## What is needed
Rewrite the entries below as a JSON list of strings with one string per line, leaving out blank lines. Include everything from the line containing "Tap the D badge" down to the line containing "pyautogui.click(x=109, y=51)".

## Supplied data
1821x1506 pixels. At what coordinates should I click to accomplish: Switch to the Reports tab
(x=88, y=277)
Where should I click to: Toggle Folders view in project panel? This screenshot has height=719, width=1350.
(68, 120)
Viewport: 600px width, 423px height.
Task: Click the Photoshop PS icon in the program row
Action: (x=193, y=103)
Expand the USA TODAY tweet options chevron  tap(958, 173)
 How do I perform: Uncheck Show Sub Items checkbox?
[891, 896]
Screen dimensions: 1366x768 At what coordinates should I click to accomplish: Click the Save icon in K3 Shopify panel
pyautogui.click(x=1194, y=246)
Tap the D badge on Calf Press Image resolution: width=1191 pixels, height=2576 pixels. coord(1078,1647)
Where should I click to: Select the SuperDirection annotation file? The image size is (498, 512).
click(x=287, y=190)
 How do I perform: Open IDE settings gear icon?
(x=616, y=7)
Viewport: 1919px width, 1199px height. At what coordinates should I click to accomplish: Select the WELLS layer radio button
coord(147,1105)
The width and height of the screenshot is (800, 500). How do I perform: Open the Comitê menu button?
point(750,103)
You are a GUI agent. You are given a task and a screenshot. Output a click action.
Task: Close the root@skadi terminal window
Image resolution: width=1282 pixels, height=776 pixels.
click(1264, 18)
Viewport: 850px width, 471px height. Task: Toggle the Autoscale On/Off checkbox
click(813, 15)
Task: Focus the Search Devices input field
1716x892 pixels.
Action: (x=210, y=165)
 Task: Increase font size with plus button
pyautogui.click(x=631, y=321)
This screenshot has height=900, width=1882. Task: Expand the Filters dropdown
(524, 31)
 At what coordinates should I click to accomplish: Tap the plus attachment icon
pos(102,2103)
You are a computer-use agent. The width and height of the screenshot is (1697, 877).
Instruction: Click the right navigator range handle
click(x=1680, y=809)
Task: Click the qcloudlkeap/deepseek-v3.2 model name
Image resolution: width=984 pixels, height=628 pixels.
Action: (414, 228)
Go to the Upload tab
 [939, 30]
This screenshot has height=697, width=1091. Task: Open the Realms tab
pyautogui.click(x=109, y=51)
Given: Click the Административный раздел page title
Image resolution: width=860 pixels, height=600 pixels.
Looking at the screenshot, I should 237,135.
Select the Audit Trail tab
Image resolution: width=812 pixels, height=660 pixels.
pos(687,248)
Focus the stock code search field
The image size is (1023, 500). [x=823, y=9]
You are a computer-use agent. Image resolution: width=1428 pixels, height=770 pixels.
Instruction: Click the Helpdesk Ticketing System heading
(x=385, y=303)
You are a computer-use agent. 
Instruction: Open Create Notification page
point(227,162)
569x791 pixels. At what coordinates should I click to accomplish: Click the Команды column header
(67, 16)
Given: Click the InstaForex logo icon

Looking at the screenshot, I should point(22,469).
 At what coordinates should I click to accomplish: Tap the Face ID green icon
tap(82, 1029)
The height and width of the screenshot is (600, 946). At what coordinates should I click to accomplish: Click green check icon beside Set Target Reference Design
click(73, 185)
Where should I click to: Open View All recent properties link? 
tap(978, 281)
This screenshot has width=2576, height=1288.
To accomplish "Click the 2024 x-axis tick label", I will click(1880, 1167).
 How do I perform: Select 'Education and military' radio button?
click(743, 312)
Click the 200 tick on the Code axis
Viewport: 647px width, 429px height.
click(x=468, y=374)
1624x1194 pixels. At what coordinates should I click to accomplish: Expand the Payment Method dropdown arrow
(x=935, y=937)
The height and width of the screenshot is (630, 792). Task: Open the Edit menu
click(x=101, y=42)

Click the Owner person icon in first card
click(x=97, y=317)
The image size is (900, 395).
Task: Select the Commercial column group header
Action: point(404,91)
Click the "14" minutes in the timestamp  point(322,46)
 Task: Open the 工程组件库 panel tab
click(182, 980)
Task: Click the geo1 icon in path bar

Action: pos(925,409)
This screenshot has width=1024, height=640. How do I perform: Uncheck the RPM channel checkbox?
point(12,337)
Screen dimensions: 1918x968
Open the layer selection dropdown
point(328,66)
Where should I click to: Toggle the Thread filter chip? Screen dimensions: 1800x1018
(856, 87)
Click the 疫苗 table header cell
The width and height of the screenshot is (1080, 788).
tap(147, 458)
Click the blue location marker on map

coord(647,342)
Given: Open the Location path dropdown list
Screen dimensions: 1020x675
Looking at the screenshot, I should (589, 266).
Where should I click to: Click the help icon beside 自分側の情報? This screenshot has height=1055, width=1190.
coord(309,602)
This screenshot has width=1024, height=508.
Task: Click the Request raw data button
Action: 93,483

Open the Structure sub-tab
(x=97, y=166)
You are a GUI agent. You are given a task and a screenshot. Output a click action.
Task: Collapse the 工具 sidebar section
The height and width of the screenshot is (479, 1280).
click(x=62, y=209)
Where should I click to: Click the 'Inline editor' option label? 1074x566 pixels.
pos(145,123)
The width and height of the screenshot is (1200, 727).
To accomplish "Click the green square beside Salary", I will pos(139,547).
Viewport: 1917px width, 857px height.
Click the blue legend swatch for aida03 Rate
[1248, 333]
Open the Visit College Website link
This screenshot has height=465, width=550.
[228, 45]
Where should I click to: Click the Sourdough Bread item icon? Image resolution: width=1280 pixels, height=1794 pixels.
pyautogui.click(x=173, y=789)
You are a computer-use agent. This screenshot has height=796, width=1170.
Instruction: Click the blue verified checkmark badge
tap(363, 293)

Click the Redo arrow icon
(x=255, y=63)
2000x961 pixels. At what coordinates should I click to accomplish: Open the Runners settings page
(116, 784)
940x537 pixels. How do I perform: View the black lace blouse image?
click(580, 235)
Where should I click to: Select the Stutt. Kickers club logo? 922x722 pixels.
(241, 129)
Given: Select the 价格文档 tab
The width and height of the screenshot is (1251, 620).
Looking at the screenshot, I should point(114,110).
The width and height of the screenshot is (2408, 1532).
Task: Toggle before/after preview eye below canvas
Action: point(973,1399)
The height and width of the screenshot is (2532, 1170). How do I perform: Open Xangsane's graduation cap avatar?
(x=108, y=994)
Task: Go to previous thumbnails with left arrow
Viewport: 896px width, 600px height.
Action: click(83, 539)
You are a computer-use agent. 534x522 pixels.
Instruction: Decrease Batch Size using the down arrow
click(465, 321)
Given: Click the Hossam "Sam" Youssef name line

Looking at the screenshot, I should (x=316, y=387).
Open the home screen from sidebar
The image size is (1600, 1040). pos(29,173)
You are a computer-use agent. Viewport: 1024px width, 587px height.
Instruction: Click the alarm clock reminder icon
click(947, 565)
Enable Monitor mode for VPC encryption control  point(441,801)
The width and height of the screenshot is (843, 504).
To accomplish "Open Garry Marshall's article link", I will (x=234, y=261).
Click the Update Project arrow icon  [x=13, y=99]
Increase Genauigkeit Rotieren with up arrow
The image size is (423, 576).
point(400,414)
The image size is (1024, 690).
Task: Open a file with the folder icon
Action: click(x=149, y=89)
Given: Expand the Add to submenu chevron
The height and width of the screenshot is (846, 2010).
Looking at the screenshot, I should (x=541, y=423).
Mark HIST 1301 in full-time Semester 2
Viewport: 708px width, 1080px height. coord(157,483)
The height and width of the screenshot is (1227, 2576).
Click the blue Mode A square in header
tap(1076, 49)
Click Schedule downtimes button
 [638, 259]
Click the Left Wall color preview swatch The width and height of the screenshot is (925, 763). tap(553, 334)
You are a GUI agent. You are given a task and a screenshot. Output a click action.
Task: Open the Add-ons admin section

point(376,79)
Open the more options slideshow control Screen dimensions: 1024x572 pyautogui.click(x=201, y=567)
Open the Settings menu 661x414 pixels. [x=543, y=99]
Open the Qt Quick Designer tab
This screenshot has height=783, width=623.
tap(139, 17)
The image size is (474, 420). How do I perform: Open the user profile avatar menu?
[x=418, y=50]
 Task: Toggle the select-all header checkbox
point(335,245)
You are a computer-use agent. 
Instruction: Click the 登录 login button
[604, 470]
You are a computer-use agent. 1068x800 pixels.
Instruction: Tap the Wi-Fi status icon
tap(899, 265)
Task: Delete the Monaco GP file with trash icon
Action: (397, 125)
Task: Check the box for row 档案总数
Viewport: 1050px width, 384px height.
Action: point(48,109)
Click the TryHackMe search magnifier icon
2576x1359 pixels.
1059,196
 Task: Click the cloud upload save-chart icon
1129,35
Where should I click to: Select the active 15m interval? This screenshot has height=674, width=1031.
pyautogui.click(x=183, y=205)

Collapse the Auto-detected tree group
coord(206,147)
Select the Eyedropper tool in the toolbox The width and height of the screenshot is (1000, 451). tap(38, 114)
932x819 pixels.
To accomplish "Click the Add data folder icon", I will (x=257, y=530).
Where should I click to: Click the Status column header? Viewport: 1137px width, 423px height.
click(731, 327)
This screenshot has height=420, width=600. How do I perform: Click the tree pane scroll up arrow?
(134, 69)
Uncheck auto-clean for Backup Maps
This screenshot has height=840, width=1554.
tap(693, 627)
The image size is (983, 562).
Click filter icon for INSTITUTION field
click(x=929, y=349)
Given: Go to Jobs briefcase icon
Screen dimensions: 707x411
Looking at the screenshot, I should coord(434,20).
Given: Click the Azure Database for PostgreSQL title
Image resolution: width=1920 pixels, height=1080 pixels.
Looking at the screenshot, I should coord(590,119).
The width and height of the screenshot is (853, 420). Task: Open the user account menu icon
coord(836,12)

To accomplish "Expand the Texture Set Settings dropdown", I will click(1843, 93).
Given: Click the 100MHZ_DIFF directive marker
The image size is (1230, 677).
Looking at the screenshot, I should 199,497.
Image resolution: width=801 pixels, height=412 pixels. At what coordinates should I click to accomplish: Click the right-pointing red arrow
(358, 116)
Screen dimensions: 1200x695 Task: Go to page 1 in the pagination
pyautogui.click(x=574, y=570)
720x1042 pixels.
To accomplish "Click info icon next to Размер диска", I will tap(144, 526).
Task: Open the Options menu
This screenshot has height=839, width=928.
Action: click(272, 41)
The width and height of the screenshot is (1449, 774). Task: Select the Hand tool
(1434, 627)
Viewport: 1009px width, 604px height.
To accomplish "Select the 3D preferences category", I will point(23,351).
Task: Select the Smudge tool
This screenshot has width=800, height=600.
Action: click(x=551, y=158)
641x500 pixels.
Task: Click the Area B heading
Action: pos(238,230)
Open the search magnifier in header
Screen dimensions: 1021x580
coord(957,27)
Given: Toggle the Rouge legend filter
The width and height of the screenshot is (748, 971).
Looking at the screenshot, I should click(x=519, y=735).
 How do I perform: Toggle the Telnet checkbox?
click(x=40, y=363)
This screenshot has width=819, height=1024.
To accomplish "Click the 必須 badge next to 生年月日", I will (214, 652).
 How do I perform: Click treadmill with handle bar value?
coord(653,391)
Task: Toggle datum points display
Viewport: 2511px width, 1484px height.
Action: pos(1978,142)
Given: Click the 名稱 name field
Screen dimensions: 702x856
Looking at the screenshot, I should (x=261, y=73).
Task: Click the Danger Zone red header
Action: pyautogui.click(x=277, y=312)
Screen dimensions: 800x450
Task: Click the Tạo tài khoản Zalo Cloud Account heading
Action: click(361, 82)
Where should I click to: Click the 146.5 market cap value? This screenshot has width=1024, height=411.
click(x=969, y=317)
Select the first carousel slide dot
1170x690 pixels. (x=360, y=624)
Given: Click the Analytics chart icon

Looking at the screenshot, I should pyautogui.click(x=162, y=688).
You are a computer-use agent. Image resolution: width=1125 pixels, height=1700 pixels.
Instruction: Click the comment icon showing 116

## Response to this task
[
  "Tap the D badge on Calf Press Image resolution: width=1191 pixels, height=2576 pixels. coord(1078,1647)",
  "Where should I click to: Select the SuperDirection annotation file? The image size is (498, 512).",
  "click(x=287, y=190)",
  " How do I perform: Open IDE settings gear icon?",
  "(x=616, y=7)",
  "Viewport: 1919px width, 1199px height. At what coordinates should I click to accomplish: Select the WELLS layer radio button",
  "coord(147,1105)",
  "The width and height of the screenshot is (800, 500). How do I perform: Open the Comitê menu button?",
  "point(750,103)",
  "You are a GUI agent. You are given a task and a screenshot. Output a click action.",
  "Task: Close the root@skadi terminal window",
  "Image resolution: width=1282 pixels, height=776 pixels.",
  "click(1264, 18)",
  "Viewport: 850px width, 471px height. Task: Toggle the Autoscale On/Off checkbox",
  "click(813, 15)",
  "Task: Focus the Search Devices input field",
  "1716x892 pixels.",
  "Action: (x=210, y=165)",
  " Task: Increase font size with plus button",
  "pyautogui.click(x=631, y=321)",
  "This screenshot has height=900, width=1882. Task: Expand the Filters dropdown",
  "(524, 31)",
  " At what coordinates should I click to accomplish: Tap the plus attachment icon",
  "pos(102,2103)",
  "You are a computer-use agent. The width and height of the screenshot is (1697, 877).",
  "Instruction: Click the right navigator range handle",
  "click(x=1680, y=809)",
  "Task: Click the qcloudlkeap/deepseek-v3.2 model name",
  "Image resolution: width=984 pixels, height=628 pixels.",
  "Action: (414, 228)",
  "Go to the Upload tab",
  " [939, 30]",
  "This screenshot has height=697, width=1091. Task: Open the Realms tab",
  "pyautogui.click(x=109, y=51)"
]